For those of you still
on the Lucas express, my final parting comment would be to keep an eye on A New Hope’s editing. A New Hope is appallingly directed, but
very well edited. To a certain extent, I can sympathise somewhat with Lucas’
struggle to create A New Hope. With
studio executives breathing down his neck and threatening to pull the plug
everyday of production, it’s a wonder anything got released at all. But the
fact still remains that the clear presentation of Lucas’ dreadful directing
abilities were saved by his editing team, who turned Lucas’ turgid, sluggish scenes into
zippy, vitalized episodes.
Worse than his
directing, however, is his writing ability, which, it must be said, has
considerably worsened with time. Clearly no-one told George that to develop and
explain the plot, you don’t have to have all of the characters standing in a
semi-circle explaining everything that has just happened and how this may, or
may not, have grave implications for the future.
Remove the unnecessary
diplomatic conversations (that do nothing to illustrate the fall of Anakin,
which is apparently the purpose of the prequels) and you can condense three
overly long, pathetic and empty films into one two-hour episode of a pod race,
a clone war, an Obi-Wan/Anakin lightsaber fight and a Vader suit being fitted.
Stars. Credits. The
End. Roll on the original trilogy. Goodnight, God bless.
Star Wars rant over, let’s move
on to other suitably terrible directors. Next on the list, Michael Bay. Now
there is absolutely, categorically, no excuse for liking Michael Bay or anything
he has ever produced. Absolutely none. I won’t even entertain the notion.
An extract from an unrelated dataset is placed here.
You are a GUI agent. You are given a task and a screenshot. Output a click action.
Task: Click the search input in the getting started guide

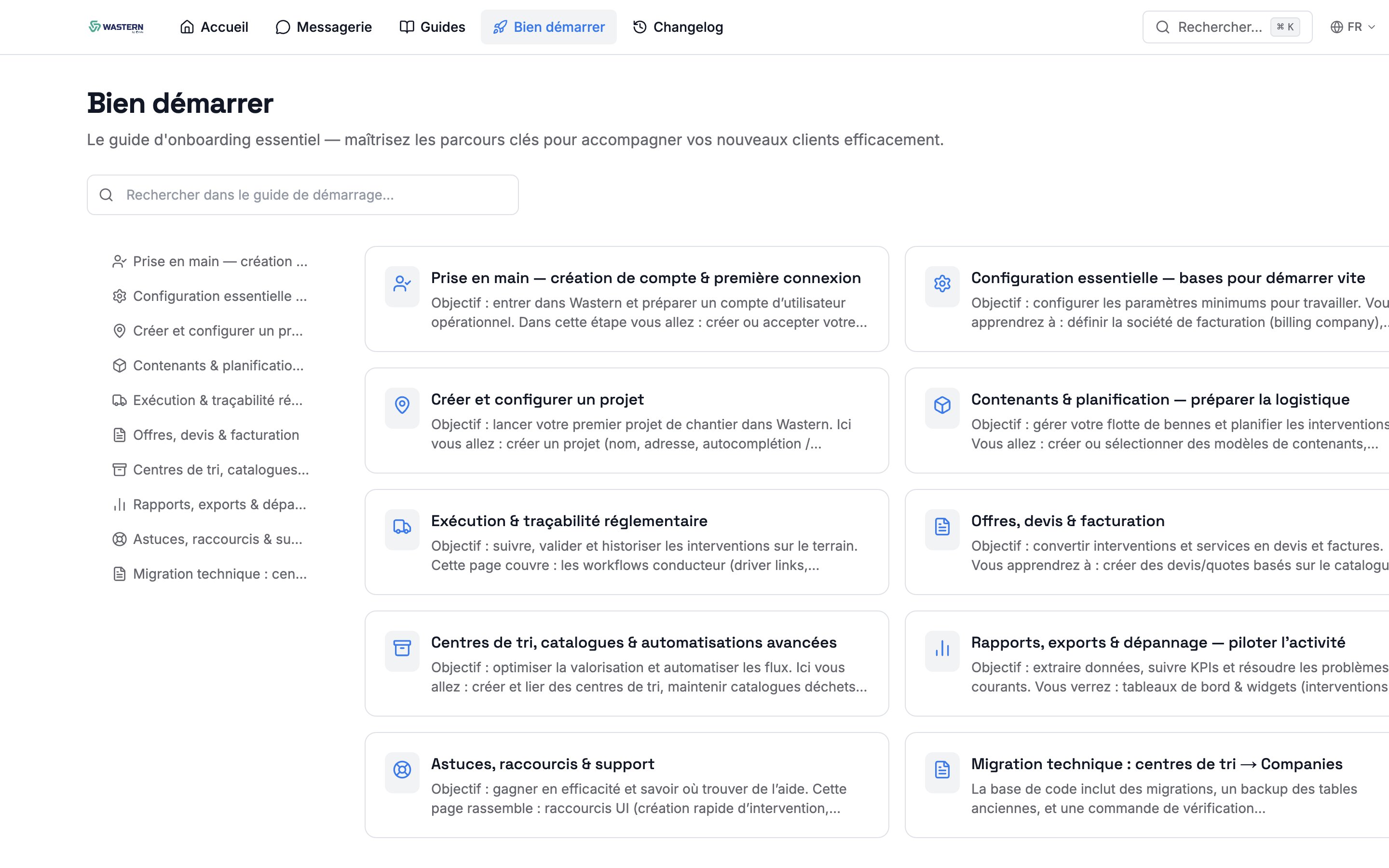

Michael Bay revels in his rightfully awarded mantle of the anti-christ of the
film industry. He is proof that millions of Hollywood dollars can’t always buy
you a decent film. Just because people paid, doesn’t mean they enjoyed it.
For those unfamiliar
with Bay’s staggeringly poor back catalogue, he’s responsible for the monstrous
Transformers films, Armageddon, Pearl Harbour, The Bad Boys
films and The Island.
For a filmmaker to spend more time at a computer in post-production than being involved heavily in character development in initial script meetings seems, and indeed is, ridiculous. No one enjoyed those films. Some might think they do, but they’re wrong. They have fallen victim to what the BBC’s Mark Kermode calls “diminished expectations.”
Michael Bay |
For a filmmaker to spend more time at a computer in post-production than being involved heavily in character development in initial script meetings seems, and indeed is, ridiculous. No one enjoyed those films. Some might think they do, but they’re wrong. They have fallen victim to what the BBC’s Mark Kermode calls “diminished expectations.”
His pornographic
sensibility, alongside his love for CGI explosions and robot fights (almost as
fetishised as Tarantino’s n-word obsession) is slowly destroying the film
industry. But I suppose Bay fans probably also like 3-D, so they’ll be in one
place when we hunt them down as part of the anti-3-D revolution – coming soon
to a multiplex near you.
But we can’t talk
about destroying the film industry without bringing in the veritable Adams
Family of putrid films: the Wayans Brothers. The list of their ranks seems to
grow everyday and is almost as horrific as their filmography. We have to hold
the Wayans responsible for the Scary
Movie franchise, Dance Flick, White Chicks and Little Man, amongst several other genuinely offensively bad films
that at least one member of the family has been involved in, either as director,
producer or writer.
It’s cheap, crass,
unfunny, lowest common denominator humour, which, if we’re not careful, could very
well be the norm for the foreseeable future.
If that’s the case,
the future has us all speaking Mandarin and laughing mechanically at films
involving a man’s head being superimposed onto a baby’s body in order to
validate breast-feeding jokes.
That doesn’t sound
like any future I want to be a part of.